Copy everything in the figure legends from "Venn diagrams give" down to "of antibacterial effectors.", substituting "induced" for "upregulated".
[Text section Boundary: Start]
Figure 4. The virulence of the infecting C. albicans strain affects the induction of putative antifungal immune effectors.

The induction of abf-2, fipr-22/23, cnc-4 and cnc-7 is reduced in wild-type C. elegans animals during infection with the virulence-attenuated C. albicans efg1Δ/efg1Δ cph1Δ/cph1Δ double mutant strain [vs. heat-killed (HK) E. coli] compared to its isogenic wild-type parent strain SC5314 (vs. heat-killed E. coli). Data are presented as the average of three biological replicates, each conducted in duplicate and normalized to a control gene with error bars representing SEM. *P = 0.06, **P<0.01 and ***P<0.025 for the comparison of gene induction on SC5314 versus efg1Δ/efg1Δ cph1Δ/cph1Δ.

Figure 5. The p38 MAP Kinase PMK-1 is Required for the response to C. albicans infection.

(A) A C. albicans infection assay with wild-type (N2) and pmk-1(km25) animals shows that pmk-1(km25) mutants were more susceptible to C. albicans infection (P<0.01). Each time point represents the average of three plates per strain, each with 30 to 40 animals per plate. Data are representative of two independent experiments. (B) N2 and pmk-1(km25) young adult animals were exposed to the indicated food source and the indicated genes were studied using qRT-PCR (HK equals heat-killed). Expression is relative to N2 on heat-killed E. coli and the data are presented as the average of three biological replicates each normalized to a control gene with error bars representing SEM. *P<0.001 and **P equals 0.05 for the comparison of relative expression of the indicated gene in wild-type animals on C. albicans versus pmk-1(km25) animals on C. albicans.

Figure 6. The transcriptional responses to C. albicans and bacteria comprise specific and overlapping gene sets.

A Venn diagram illustrates the overlap of genes induced 2-fold or greater (P<0.01) by C. albicans (this study), P. aeruginosa and S. aureus . All microarrays were conducted using the Affymetrix platform. Animals were exposed to C. albicans and P. aeruginosa for 4 hours and to S. aureus for 8 hours. See Table S3A for gene identities.

Figure 7. Heat-killed C. albicans yeast cells elicit a transcriptional response in C. elegans that overlaps with the response to live C. albicans.

Venn diagrams give the overlap of C. elegans genes upregulated (A) and downregulated (B) at least 2-fold (P<0.01) in response to C. albicans and heat-killed C. albicans, each compared to heat-killed E. coli. See Table S3B for gene identities.

Figure 8. The C. elegans response to C. albicans involves the downregulation of antibacterial effectors.

(A) A Venn diagram illustrates that a subset of C. albicans downregulated genes were upregulated after infection of C. elegans by pathogenic bacteria. See Table S3C for gene identities. (B) Transgenic C. elegans animals in which GFP expression was driven by the promoter for the C-type lectin clec-60, a secreted S. aureus immune effector that was downregulated by C. albicans in the microarray analysis, are shown. Worms were exposed to heat-killed (HK) E. coli, heat-killed C. albicans or live C. albicans for 20 hours at 25°C and then imaged. Green is clec-60::GFP. Red is the myo-2::mCherry co-injection marker used to identify transgenic animals.
[Text section Boundary: End]
[Records shown Boundary: Start]
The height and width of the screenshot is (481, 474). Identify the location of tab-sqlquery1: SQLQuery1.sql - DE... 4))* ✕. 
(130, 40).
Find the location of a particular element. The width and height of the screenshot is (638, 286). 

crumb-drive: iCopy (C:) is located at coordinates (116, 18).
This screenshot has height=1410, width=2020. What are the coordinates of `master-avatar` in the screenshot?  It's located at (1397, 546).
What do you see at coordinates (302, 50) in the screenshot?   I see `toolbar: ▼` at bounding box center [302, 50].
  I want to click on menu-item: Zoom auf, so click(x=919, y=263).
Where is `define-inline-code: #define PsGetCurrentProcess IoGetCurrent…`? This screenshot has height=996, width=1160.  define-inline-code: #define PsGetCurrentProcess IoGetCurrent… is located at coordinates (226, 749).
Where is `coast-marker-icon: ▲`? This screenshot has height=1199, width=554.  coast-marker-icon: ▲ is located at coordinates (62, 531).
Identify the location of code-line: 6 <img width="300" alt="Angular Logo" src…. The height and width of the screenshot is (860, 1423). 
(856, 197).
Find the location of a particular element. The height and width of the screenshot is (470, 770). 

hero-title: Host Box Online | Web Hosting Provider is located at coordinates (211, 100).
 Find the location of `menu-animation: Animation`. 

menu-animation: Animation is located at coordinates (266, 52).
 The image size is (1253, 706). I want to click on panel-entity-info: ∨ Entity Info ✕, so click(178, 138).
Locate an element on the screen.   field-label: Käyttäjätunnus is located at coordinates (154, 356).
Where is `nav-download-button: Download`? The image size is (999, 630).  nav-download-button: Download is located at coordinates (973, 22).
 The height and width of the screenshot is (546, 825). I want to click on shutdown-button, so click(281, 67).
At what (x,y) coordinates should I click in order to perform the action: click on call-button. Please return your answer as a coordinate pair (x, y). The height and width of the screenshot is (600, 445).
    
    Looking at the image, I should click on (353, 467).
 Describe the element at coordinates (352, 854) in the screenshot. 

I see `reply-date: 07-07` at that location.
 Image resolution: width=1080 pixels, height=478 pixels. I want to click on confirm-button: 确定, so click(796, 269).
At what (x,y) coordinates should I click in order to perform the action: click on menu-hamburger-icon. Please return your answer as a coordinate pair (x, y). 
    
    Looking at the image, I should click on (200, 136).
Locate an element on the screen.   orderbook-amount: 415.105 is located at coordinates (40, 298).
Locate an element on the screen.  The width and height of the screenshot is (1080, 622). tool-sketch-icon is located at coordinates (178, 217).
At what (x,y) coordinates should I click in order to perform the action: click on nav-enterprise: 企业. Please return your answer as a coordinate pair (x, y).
[Records shown Boundary: End]
* Exercise output *
Venn diagrams give the overlap of C. elegans genes induced (A) and downregulated (B) at least 2-fold (P<0.01) in response to C. albicans and heat-killed C. albicans, each compared to heat-killed E. coli. See Table S3B for gene identities.

Figure 8. The C. elegans response to C. albicans involves the downregulation of antibacterial effectors.